* **Your goal**
Copy the listing out exactly as shown.
- - - - -
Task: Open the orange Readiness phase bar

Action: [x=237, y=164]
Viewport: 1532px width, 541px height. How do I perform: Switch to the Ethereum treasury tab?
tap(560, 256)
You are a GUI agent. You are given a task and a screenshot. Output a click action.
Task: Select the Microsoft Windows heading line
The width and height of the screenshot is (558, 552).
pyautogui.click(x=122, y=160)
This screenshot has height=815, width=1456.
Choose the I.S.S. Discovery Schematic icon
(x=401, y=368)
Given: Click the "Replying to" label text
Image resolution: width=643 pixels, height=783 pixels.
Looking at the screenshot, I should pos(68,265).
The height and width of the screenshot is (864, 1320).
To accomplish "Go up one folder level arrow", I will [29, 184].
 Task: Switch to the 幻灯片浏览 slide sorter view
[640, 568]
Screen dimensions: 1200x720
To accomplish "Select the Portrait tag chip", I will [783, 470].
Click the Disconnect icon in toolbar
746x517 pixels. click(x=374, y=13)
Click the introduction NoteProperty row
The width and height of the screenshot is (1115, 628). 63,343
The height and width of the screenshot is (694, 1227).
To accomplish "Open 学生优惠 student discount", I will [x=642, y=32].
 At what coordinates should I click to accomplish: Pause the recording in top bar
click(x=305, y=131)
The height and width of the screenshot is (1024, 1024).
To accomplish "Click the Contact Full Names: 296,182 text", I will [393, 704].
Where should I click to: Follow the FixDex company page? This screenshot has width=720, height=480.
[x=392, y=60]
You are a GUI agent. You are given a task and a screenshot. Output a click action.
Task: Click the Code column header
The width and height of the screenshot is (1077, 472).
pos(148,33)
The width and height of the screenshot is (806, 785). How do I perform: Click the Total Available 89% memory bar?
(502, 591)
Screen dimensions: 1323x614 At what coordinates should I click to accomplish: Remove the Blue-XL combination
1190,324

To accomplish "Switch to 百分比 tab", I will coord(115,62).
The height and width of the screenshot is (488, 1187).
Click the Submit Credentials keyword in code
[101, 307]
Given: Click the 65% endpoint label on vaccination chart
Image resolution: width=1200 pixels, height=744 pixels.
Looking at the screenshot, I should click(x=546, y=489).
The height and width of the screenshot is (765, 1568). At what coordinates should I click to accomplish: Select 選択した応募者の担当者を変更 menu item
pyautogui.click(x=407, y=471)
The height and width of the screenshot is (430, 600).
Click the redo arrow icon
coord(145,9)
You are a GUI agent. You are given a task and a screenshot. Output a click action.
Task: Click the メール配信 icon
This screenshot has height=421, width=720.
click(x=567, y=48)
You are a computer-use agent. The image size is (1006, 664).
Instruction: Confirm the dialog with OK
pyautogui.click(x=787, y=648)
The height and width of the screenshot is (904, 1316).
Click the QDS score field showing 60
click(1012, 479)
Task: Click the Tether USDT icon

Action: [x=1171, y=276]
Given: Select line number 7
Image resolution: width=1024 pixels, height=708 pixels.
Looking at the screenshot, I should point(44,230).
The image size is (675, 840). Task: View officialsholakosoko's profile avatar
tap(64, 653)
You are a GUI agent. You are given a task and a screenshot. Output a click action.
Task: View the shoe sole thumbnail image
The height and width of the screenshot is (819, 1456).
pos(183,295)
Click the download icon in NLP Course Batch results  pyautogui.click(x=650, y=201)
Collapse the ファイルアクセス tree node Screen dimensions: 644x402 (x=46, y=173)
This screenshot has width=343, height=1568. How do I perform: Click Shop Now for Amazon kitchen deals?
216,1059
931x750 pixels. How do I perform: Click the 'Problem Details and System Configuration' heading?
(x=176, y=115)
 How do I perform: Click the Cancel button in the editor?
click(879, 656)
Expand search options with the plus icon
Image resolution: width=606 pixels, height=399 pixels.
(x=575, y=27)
- - - - -
* **Answer below**
Task: Open the orange Readiness phase bar

Action: [x=237, y=164]
Viewport: 1532px width, 541px height. How do I perform: Switch to the Ethereum treasury tab?
tap(560, 256)
You are a GUI agent. You are given a task and a screenshot. Output a click action.
Task: Select the Microsoft Windows heading line
The width and height of the screenshot is (558, 552).
pyautogui.click(x=122, y=160)
This screenshot has height=815, width=1456.
Choose the I.S.S. Discovery Schematic icon
(x=401, y=368)
Given: Click the "Replying to" label text
Image resolution: width=643 pixels, height=783 pixels.
Looking at the screenshot, I should pos(68,265).
The height and width of the screenshot is (864, 1320).
To accomplish "Go up one folder level arrow", I will [29, 184].
 Task: Switch to the 幻灯片浏览 slide sorter view
[640, 568]
Screen dimensions: 1200x720
To accomplish "Select the Portrait tag chip", I will [783, 470].
Click the Disconnect icon in toolbar
746x517 pixels. click(x=374, y=13)
Click the introduction NoteProperty row
The width and height of the screenshot is (1115, 628). 63,343
The height and width of the screenshot is (694, 1227).
To accomplish "Open 学生优惠 student discount", I will [x=642, y=32].
 At what coordinates should I click to accomplish: Pause the recording in top bar
click(x=305, y=131)
The height and width of the screenshot is (1024, 1024).
To accomplish "Click the Contact Full Names: 296,182 text", I will [393, 704].
Where should I click to: Follow the FixDex company page? This screenshot has width=720, height=480.
[x=392, y=60]
You are a GUI agent. You are given a task and a screenshot. Output a click action.
Task: Click the Code column header
The width and height of the screenshot is (1077, 472).
pos(148,33)
The width and height of the screenshot is (806, 785). How do I perform: Click the Total Available 89% memory bar?
(502, 591)
Screen dimensions: 1323x614 At what coordinates should I click to accomplish: Remove the Blue-XL combination
1190,324

To accomplish "Switch to 百分比 tab", I will coord(115,62).
The height and width of the screenshot is (488, 1187).
Click the Submit Credentials keyword in code
[101, 307]
Given: Click the 65% endpoint label on vaccination chart
Image resolution: width=1200 pixels, height=744 pixels.
Looking at the screenshot, I should click(x=546, y=489).
The height and width of the screenshot is (765, 1568). At what coordinates should I click to accomplish: Select 選択した応募者の担当者を変更 menu item
pyautogui.click(x=407, y=471)
The height and width of the screenshot is (430, 600).
Click the redo arrow icon
coord(145,9)
You are a GUI agent. You are given a task and a screenshot. Output a click action.
Task: Click the メール配信 icon
This screenshot has height=421, width=720.
click(x=567, y=48)
You are a computer-use agent. The image size is (1006, 664).
Instruction: Confirm the dialog with OK
pyautogui.click(x=787, y=648)
The height and width of the screenshot is (904, 1316).
Click the QDS score field showing 60
click(1012, 479)
Task: Click the Tether USDT icon

Action: [x=1171, y=276]
Given: Select line number 7
Image resolution: width=1024 pixels, height=708 pixels.
Looking at the screenshot, I should point(44,230).
The image size is (675, 840). Task: View officialsholakosoko's profile avatar
tap(64, 653)
You are a GUI agent. You are given a task and a screenshot. Output a click action.
Task: View the shoe sole thumbnail image
The height and width of the screenshot is (819, 1456).
pos(183,295)
Click the download icon in NLP Course Batch results  pyautogui.click(x=650, y=201)
Collapse the ファイルアクセス tree node Screen dimensions: 644x402 (x=46, y=173)
This screenshot has width=343, height=1568. How do I perform: Click Shop Now for Amazon kitchen deals?
216,1059
931x750 pixels. How do I perform: Click the 'Problem Details and System Configuration' heading?
(x=176, y=115)
 How do I perform: Click the Cancel button in the editor?
click(879, 656)
Expand search options with the plus icon
Image resolution: width=606 pixels, height=399 pixels.
(x=575, y=27)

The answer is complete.